One of the most important problems in astronomy today is the development of a comprehensive theory for the origins of stars and planetary systems. In order to understand star formation, we must understand the interstellar medium (ISM) in which the process occurs. The evolution of the ISM is driven by a variety of phenomena, including gravity, turbulence, shearing flows, magnetic fields, and the thermal properties of the gas. As a result, the ISM is susceptible to a wide range of hydrodynamic instabilities. In this dissertation, two very different types of instabilities are studied using computational hydrodynamics simulations. The first is a recently discovered instability which acts upon an interface of discontinuous density. Theory predicts that this self-gravity driven interfacial instability persists in the static limit and in the absence of a constant background acceleration. Disturbances to a density interface are found to grow on a time-scale of the order of the free-fall time, even when the perturbation wavelength is much less than the Jeans length.
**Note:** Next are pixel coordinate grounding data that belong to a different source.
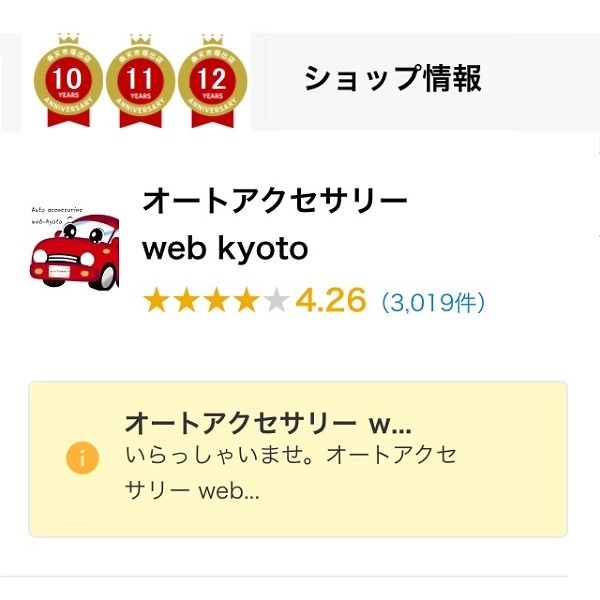Click the "web kyoto" shop name text
Viewport: 600px width, 600px height.
(225, 249)
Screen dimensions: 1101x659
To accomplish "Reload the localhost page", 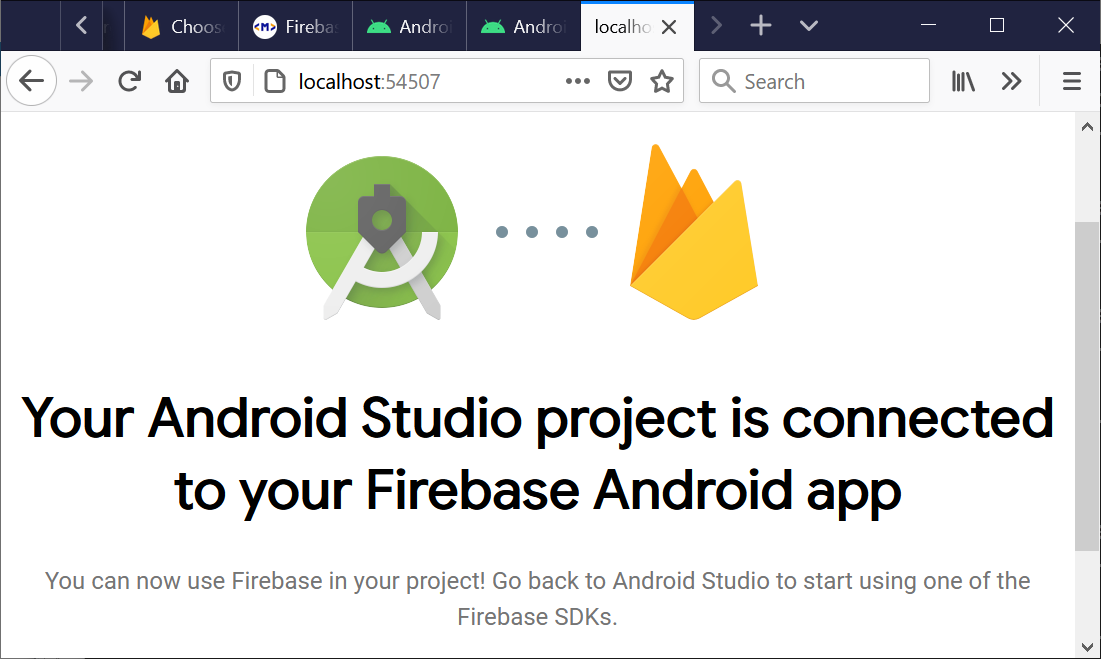I will (x=129, y=82).
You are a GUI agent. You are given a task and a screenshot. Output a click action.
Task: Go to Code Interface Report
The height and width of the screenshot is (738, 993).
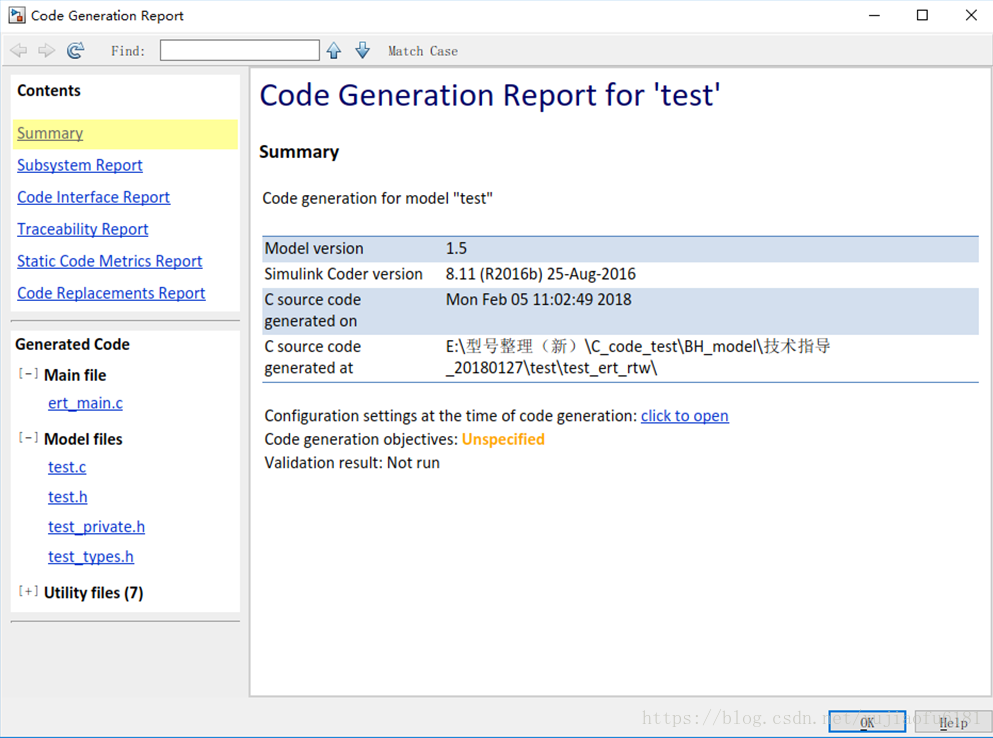[93, 198]
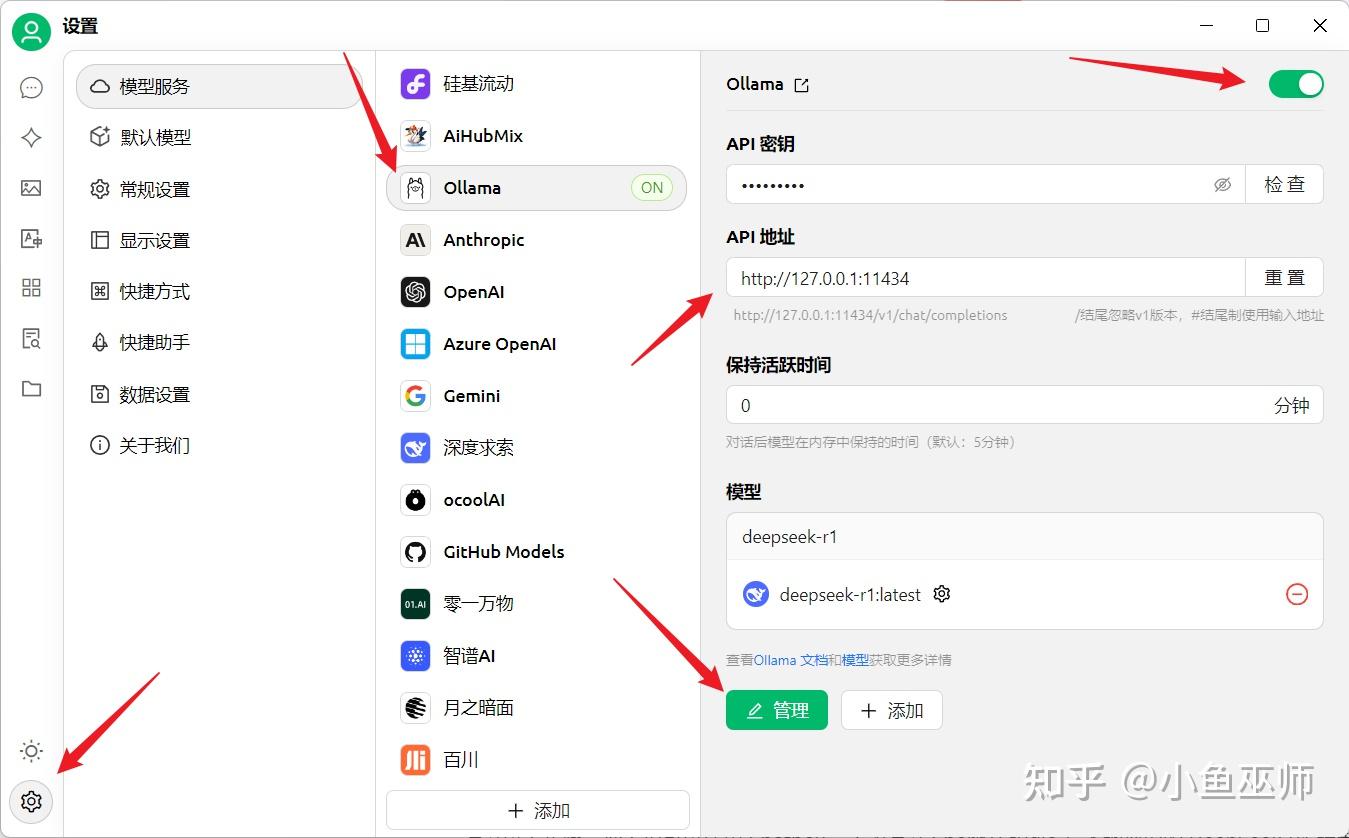Click the external link icon beside Ollama title

point(802,85)
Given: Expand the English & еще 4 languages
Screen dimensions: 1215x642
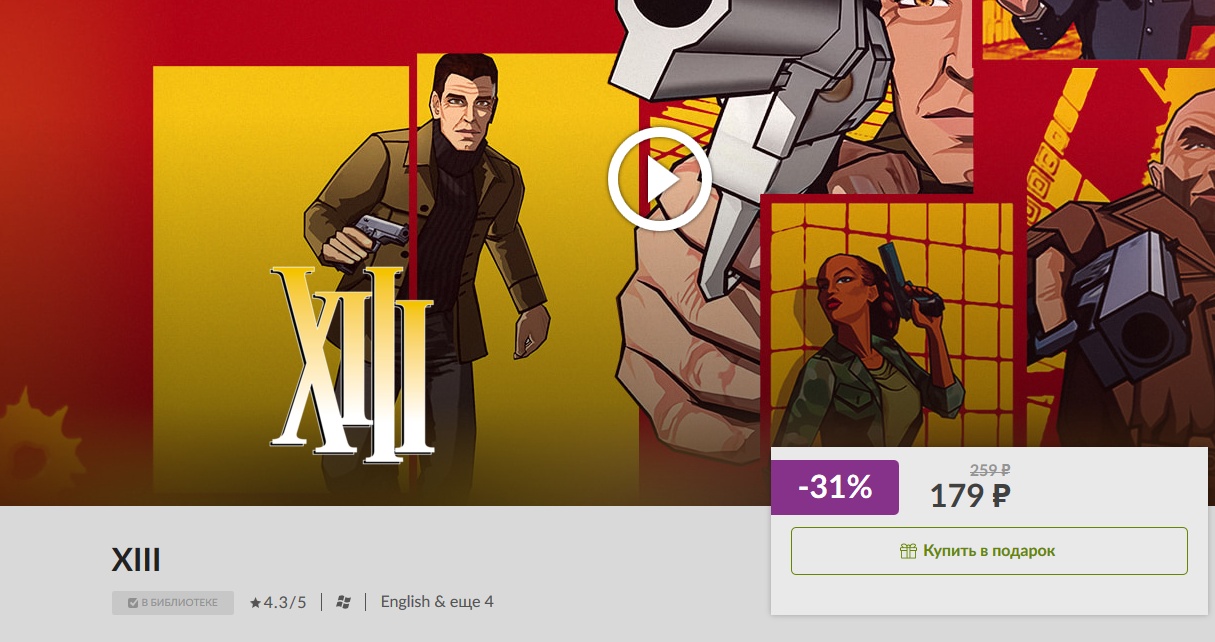Looking at the screenshot, I should pos(437,602).
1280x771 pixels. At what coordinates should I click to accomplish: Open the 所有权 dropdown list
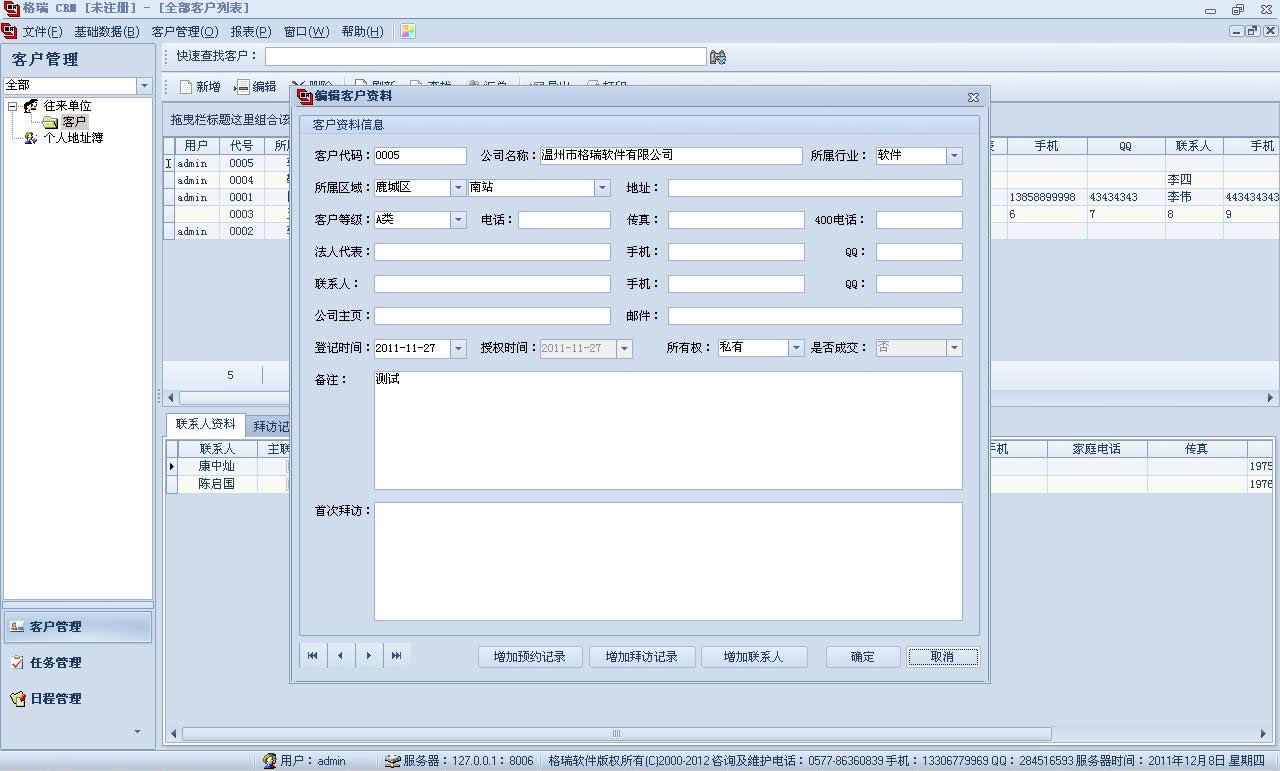[x=796, y=348]
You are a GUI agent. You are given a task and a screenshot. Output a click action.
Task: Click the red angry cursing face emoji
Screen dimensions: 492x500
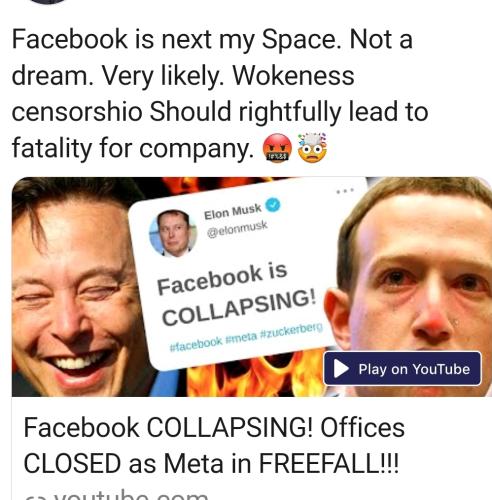tap(277, 148)
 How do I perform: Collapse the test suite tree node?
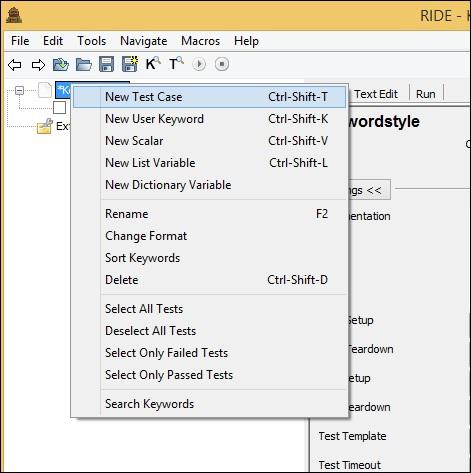(20, 91)
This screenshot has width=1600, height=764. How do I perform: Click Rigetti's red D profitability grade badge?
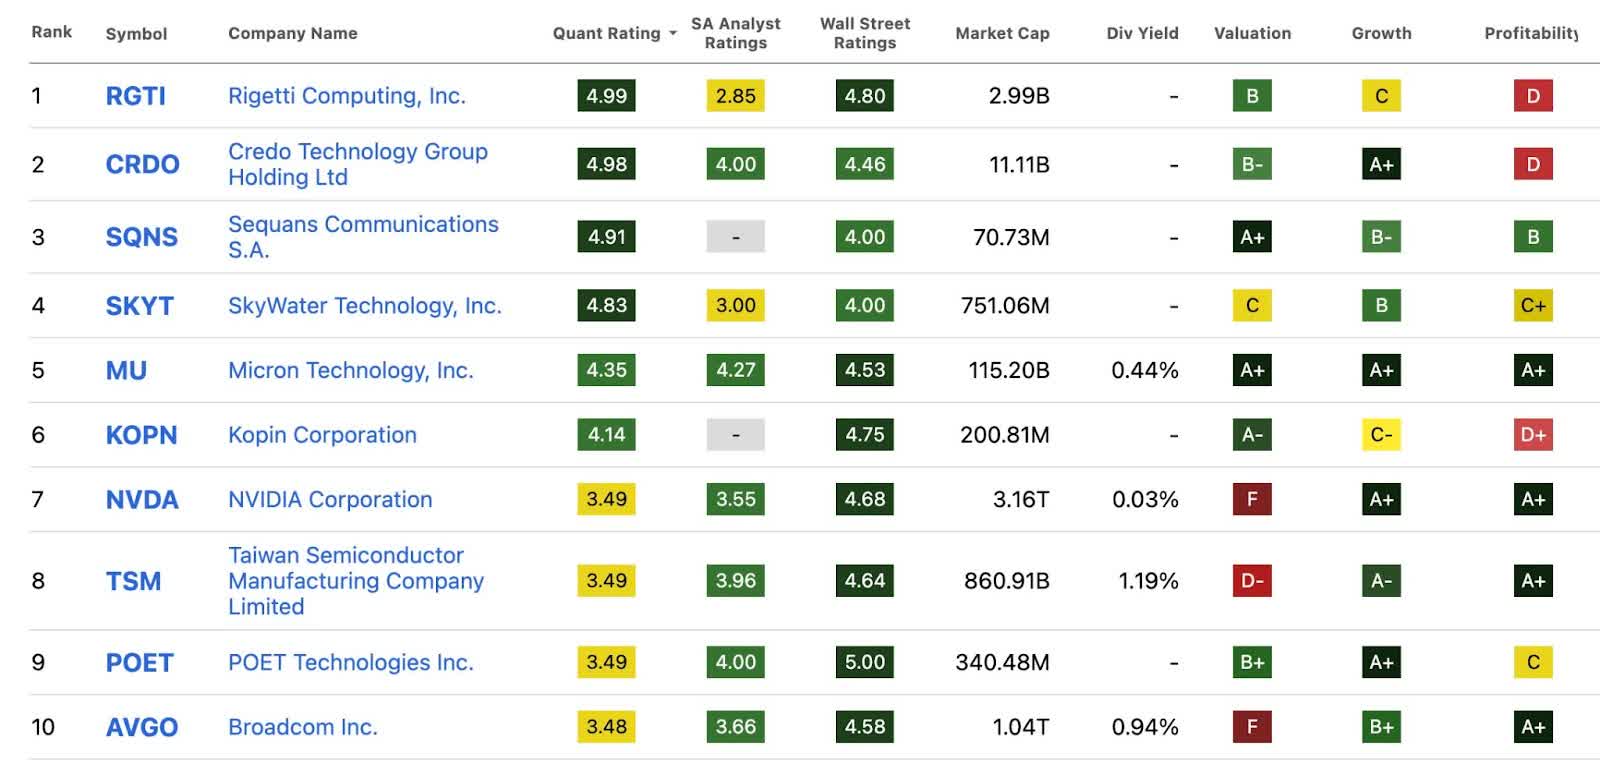1533,96
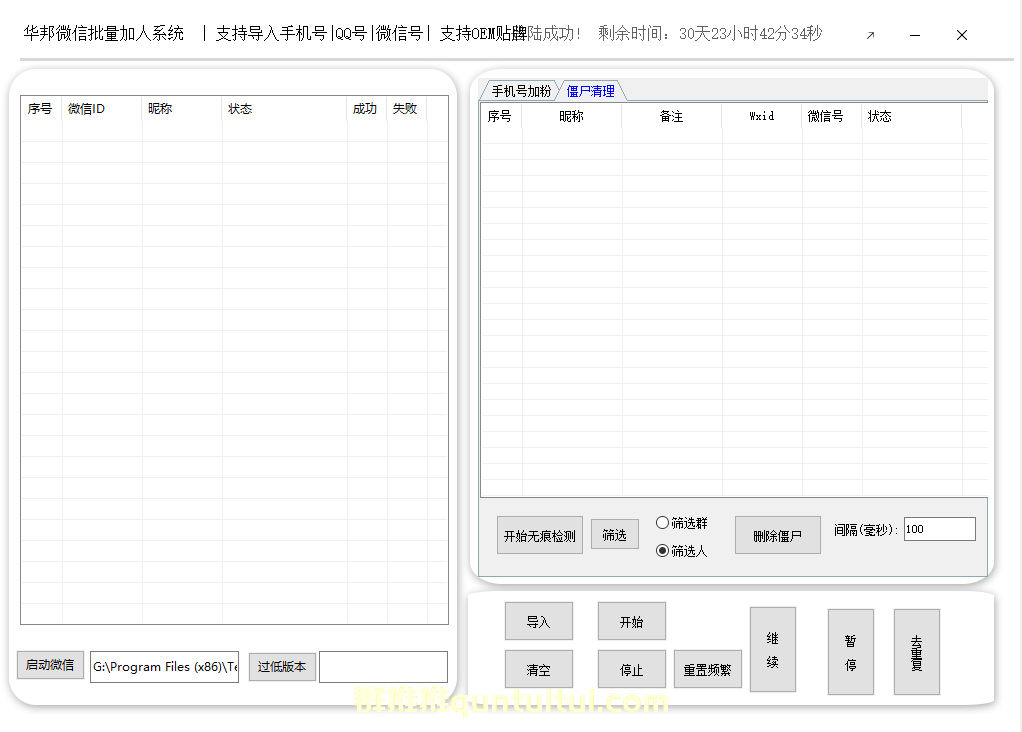Viewport: 1022px width, 732px height.
Task: Click the restore window arrow icon
Action: point(870,35)
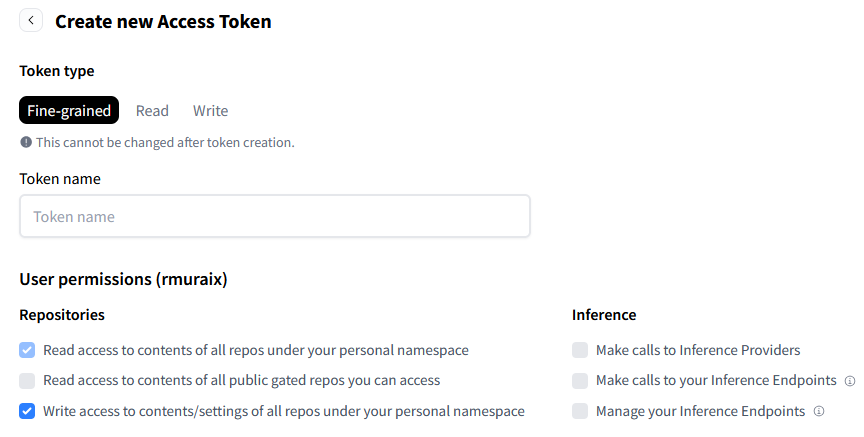864x437 pixels.
Task: Switch to the Write token type
Action: click(x=210, y=111)
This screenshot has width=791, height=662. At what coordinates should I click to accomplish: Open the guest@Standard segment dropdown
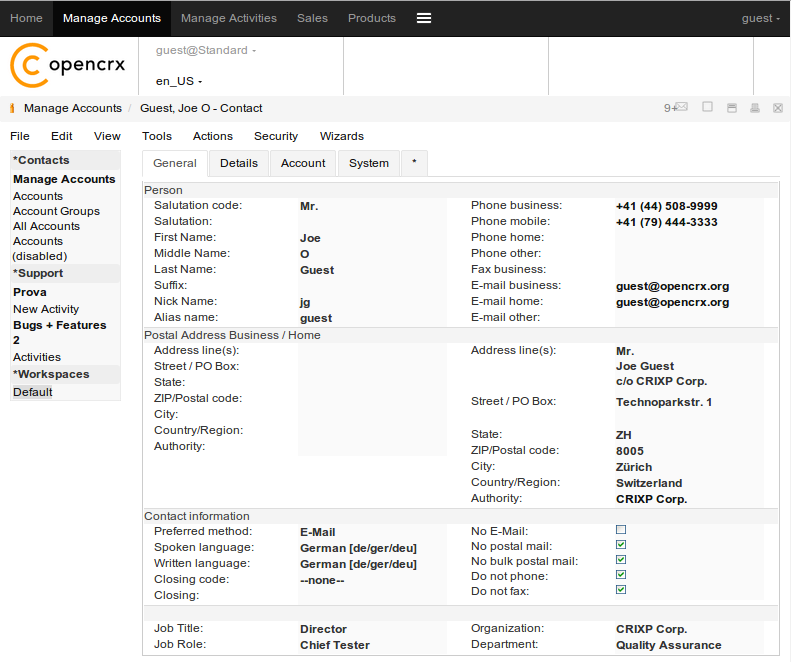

Here, I present the first numerical simulations of this instability. The theoretical growth rate is confirmed and the nonlinear morphology displayed. The self-gravity interfacial instability is shown to be fundamentally different from the Rayleigh-Taylor instability, although both exhibit similar morphologies under the condition of a high density contrast such as is commonly found in the ISM. Such instabilities are a possible mechanism by which observed features, such as the pillars of gas seen near the boundaries of interstellar clouds, are formed.; The second instability considered in this study is a dynamic instability which occurs when supersonic gas streams collide. It is driven by a combination of ram pressure and strong cooling. I examine the stability of a cold, dense slab formed by the head-on collision of supersonic gas streams. Special emphasis is placed on the effects of altering the cooling rate. A series of models are performed in cylindrical geometry to determine whether the instability of the slab acts to increase or decrease the likelihood of forming collapsing regions capable of undergoing star formation.